# Passage shown:
◇ ◇ ◇ ◇ ◇

Category Archives: Analytical Culture

Actionable Customer Retention Measurement

Jim answers questions from fellow Drillers

Topic Overview

Hi again folks, Jim Novo here.

Simple question below, not so simple answer. There’s a lot of conflicting ideas floating around on the subject of how to measure customer retention properly, and to be honest, it really does depend on the type of business we’re talking about. Further, in order to properly measure customer retention – in a way you can take action to improve retention / increase profits – you have to define it first, and that can be as much of a challenge as the actual measurement. Ready for a trip down into the depths of this area? Hang on, it’s quite a ride, you Driller you …


Q:  How do most companies measure customer retention?  Is there a formula?

A:  The short answer is not many companies outside of specific industries are very adept at customer retention – yet.  For traditional (not-online-born) companies, it is most commonly used in telecommunications, financial services (including insurance), direct marketing (catalogs / web sites, etc.), subscriptions / publishing, and the travel industry.

The reason for this concentration: these industries have traditionally collected detailed data on customer interactions as part of the offline business model.  Now that many other industries are collecting data on customer interactions online, the lessons learned in these “lead” industries are proving quite valuable for industries new to direct customer interaction.

◇ ◇ ◇ ◇ ◇

# Stored data:

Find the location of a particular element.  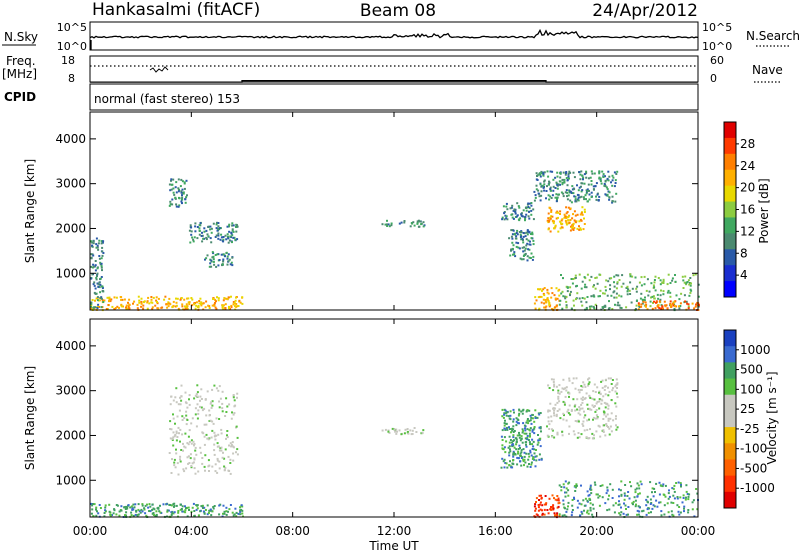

◇ ◇ ◇ ◇ ◇

# Task objective:
Continue the customer retention Q&A that comes before the data, writing on from its last sentence.

# Answer for the task:
A “standard” way to measure it, if you are looking to align your metrics with Wall Street and your financial statements for example, is “12 month active”.  Any customer you have had contact with in the past 12 months is still a customer, any customer with no contact in the past 12 months is a defected customer.

This is a retail / mail order oriented view, and if you sell products, then “contact” means “purchase”.  If you are in the services business, it could be any contact – phone call, e-mail, sales call, download.  Divide the number of 12 month active customers by the total number of customers and you have your retention rate.

There is no reason you can’t use “24 month active” or “36 month active” or “5 year active”.  The point is to define what retention is for your particular business and stick with it.  Get agreement on what makes sense for a measuring stick and try to improve.  Often your own data will tell you what the best “no activity cutoff” is for your business.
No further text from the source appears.